1.一種用于測定樣品中EGFR基因啟動子甲基化狀態的均相檢測法，所述均相檢測法包括下列步驟：（1）從樣品中得到提取物：使用一種試劑或試劑盒從待測樣品中提取基因組DNA，再用另一種試劑或試劑盒處理基因組DNA并純化，得到純化的提取物；（2）擴增結合：將上述純化的提取物加入反應試劑進行擴增結合，所述反應試劑包括10倍的PCR緩沖液,濃度各為?2.0～2.5mmol/L的dNTP，2.0～3.5mmol/L的MgCl，1-5U/μl的TaqDNA聚合酶，濃度為0.5-2.0μmol/L的EGFR基因的啟動子靶CpG島區甲基化和非甲基化上游引物、下游引物，以及濃度為0.05-0.2μmol/L的靶基因的5’端帶熒光標記的探針，所述反應條件是：94-95℃變性4-10min后，95℃孵育5-40秒，55-65℃孵育15-60秒，72℃孵育10-60秒，35-45個循環，最后室溫15-30℃孵育；（3）：檢測：檢測反應溶液的熒光偏振FP值，SPSS軟件計算FP均值(means)和標準差(S.D.)，t檢驗統計陰性、陽性對照反應終液FP值分布，陽性臨界值Cut-off=陰性對照FP均值(means)-陰性對照FP標準差(S.D.)，陰性臨界值Cut-off=陰性對照FP均值(means)+陰性空白對照FP標準差(S.D.)，待測樣品FP值與Cut-off值比較即知靶區域CpG位點甲基化狀態：待測樣品FP值>陰性臨界值?Cut-off值，靶區域CpG位點為非甲基化狀態,待測樣品FP值＜陽性臨界值Cut-off值，靶區域CpG位點為甲基化狀態,陽性臨界值Cut-off值＜待測樣品FP值＜陰性臨界值Cut-off，則靶區域CpG位點甲基化狀態無法判斷，需重新檢測。

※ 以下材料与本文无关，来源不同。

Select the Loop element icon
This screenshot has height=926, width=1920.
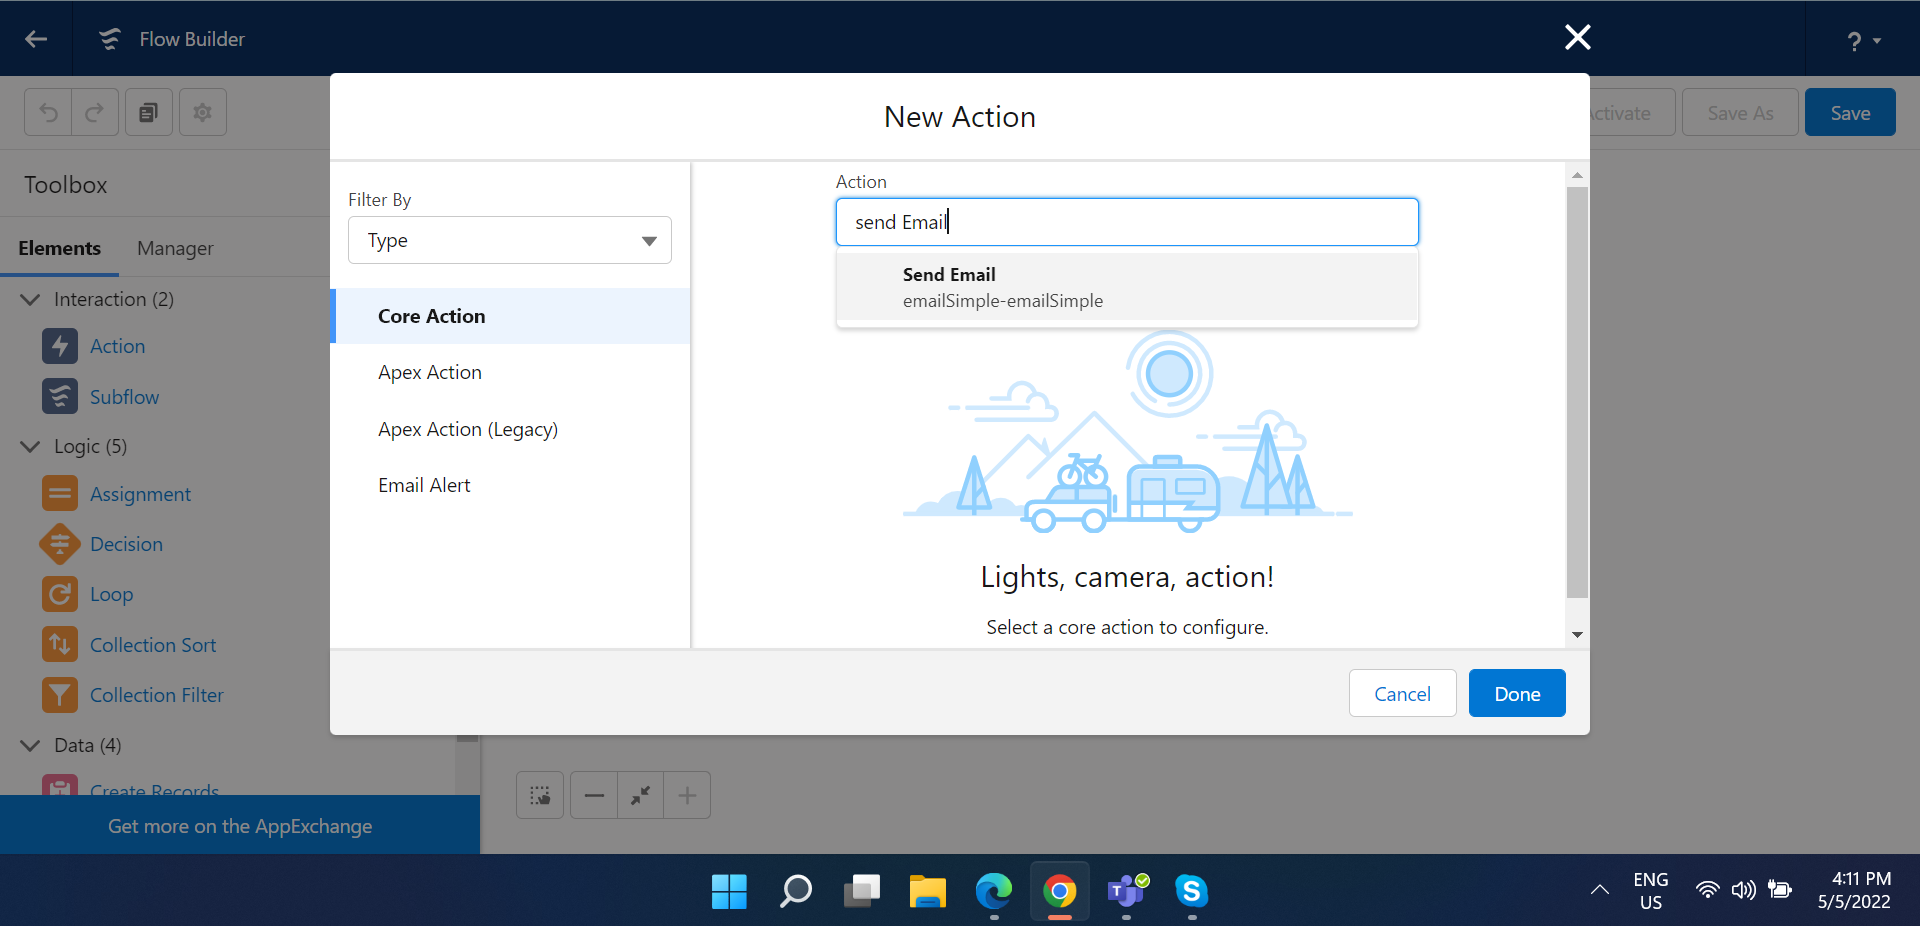click(x=60, y=594)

2.權利要求1?的檢測法，其中步驟（1）包括：在試劑或試劑盒中進行處理獲取基因組DNA；以及將所述基因組DNA在試劑或試劑盒中進行處理，通過化學反應，使未發生甲基化的胞嘧啶轉化為尿嘧啶，發生了甲基化的胞嘧啶保持不變，將有無甲基化修飾的差異轉變為核苷酸序列的差異；其中所述獲取基因組DNA的試劑或試劑盒為內含蛋白酶K、細胞裂解液的DNA提取液，及內含酚／氯仿、乙醇或DNA純化用DEAE樹脂或DNA吸附柱的試劑；其中所述處理基因組DNA的試劑或試劑盒為內含過硫酸氫鈉(NaHSO3)的試劑或試劑盒，回收的DNA通過PCR來擴增，在PCR擴增過程中，5′位置上甲基化的胞嘧啶保持完整。

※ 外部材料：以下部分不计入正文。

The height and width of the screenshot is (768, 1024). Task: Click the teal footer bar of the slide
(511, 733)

3.權利要求1或2的檢測法，其中所述引物為EGFR基因的啟動子靶CpG島區甲基化和非甲基化通用的上游引物、下游引物，所述5’端帶熒光標記的探針為EGFR基因的啟動子靶CpG島區甲基化同源的探針，能夠與所獲得的擴增子結合以產生能夠檢測的熒光偏振值變化；熒光偏振儀檢測所述各反應終液以獲得熒光偏振測量值；以及將熒光偏振測量值與特征性熒光偏振數值相比較，所述特征性熒光偏振數值為陰性對照反應終液FP均值、Cut-off值。

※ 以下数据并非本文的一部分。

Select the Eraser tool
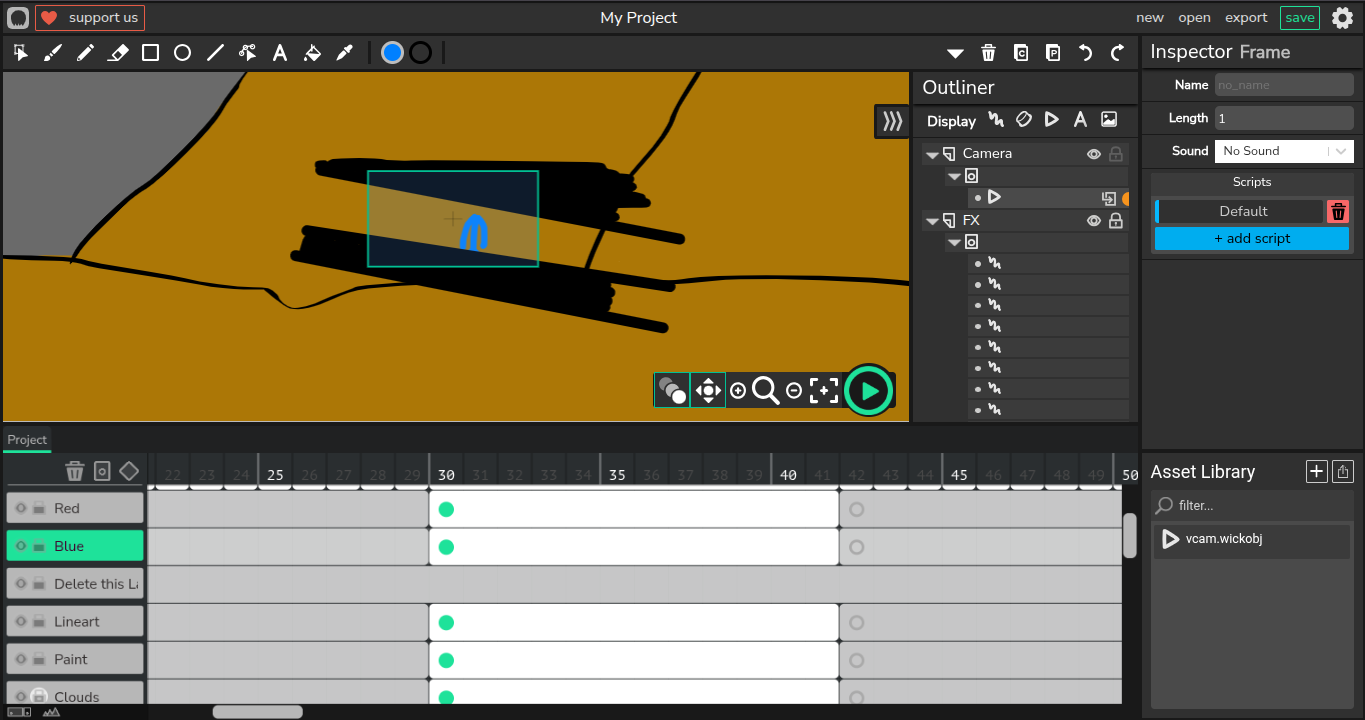1365x720 pixels. coord(118,53)
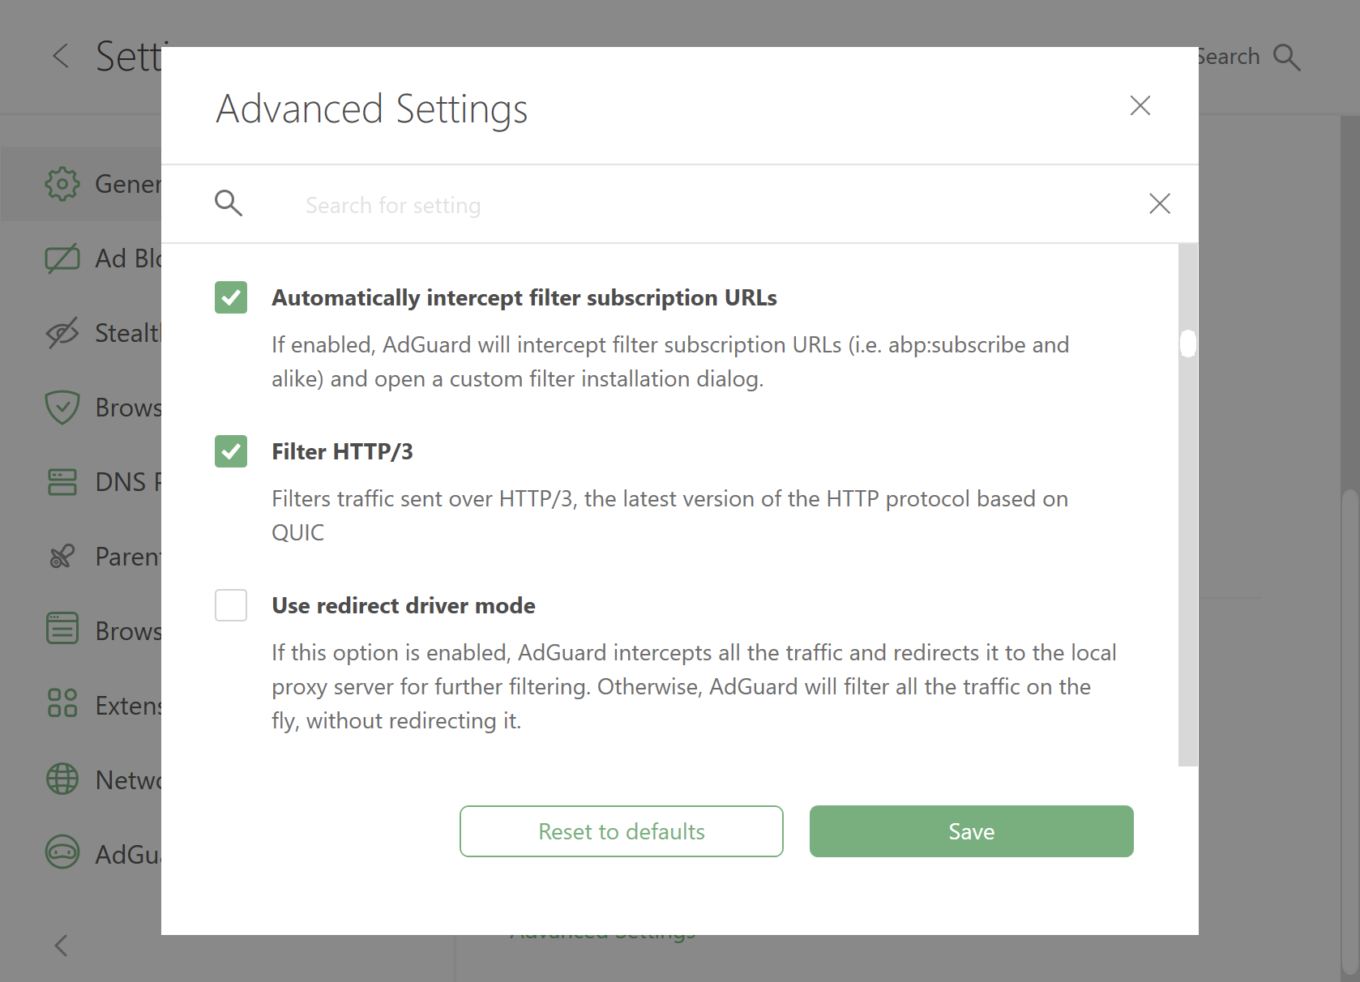This screenshot has height=982, width=1360.
Task: Select the Ad Blocker sidebar icon
Action: 61,258
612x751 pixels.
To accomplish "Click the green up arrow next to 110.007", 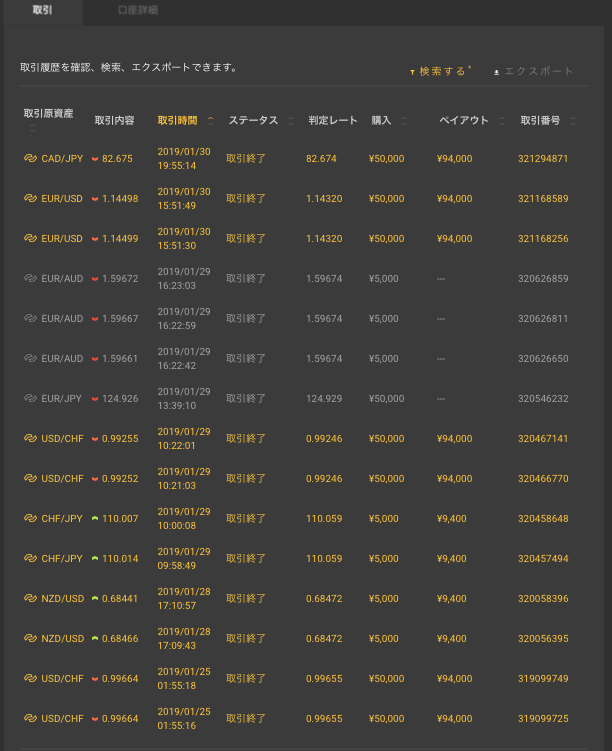I will 95,518.
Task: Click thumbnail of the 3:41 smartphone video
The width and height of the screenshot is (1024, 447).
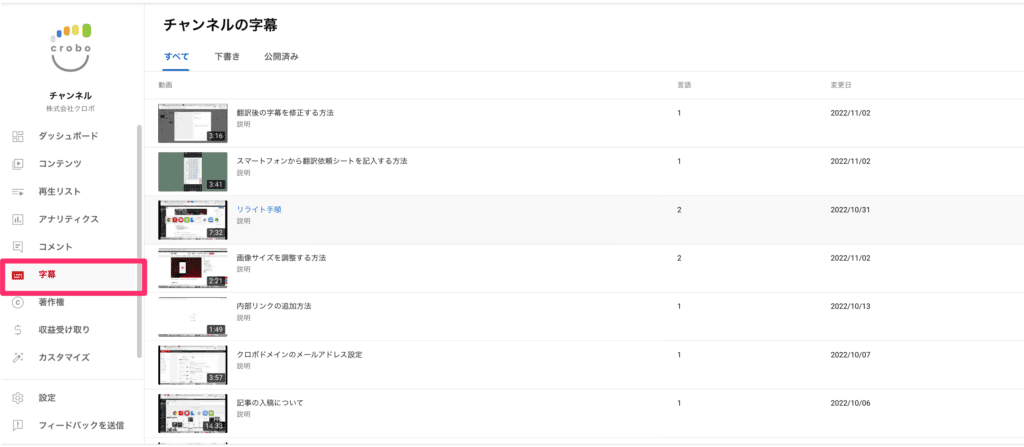Action: click(x=192, y=171)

4.權利要求1或2的檢測法，根據待測EGFR基因的啟動子DNA序列，避開CG位點設計通用引物，其中所述覆蓋EGFR基因的啟動子靶CpG島區甲基化和非甲基化通用上游引物、下游引物序列為：正向引物5'-ggttttttgattttgtttagtattg-3'，反向引物5'-ccttacctttcttttcctcc-3',探針序列為5'-ttgggagagtcggagcgagttt-3'，或5'-ttcggggagtagcgatgcgatt-3'，或5'-agtcggagcg?agtttttcggg-3'，或5'-gagtagcgatgcgatt-3'，或5'-tttcgggacggtcggggt-3'，或5'-agcgtttttggcgttgt-3'，或?5'-ttgcgttttgttcggcgagtcgggt-3'。

5.權利要求1或2?的檢測法，其中所述末端標記的熒光素為TAMRA（四甲基羅丹明），或FAM（羧基熒光素）、R110（羅丹明）、FITC（異硫氰酸熒光素）、TET（四氯熒光素）、HEX（六氯熒光素）、ROX?、BTR。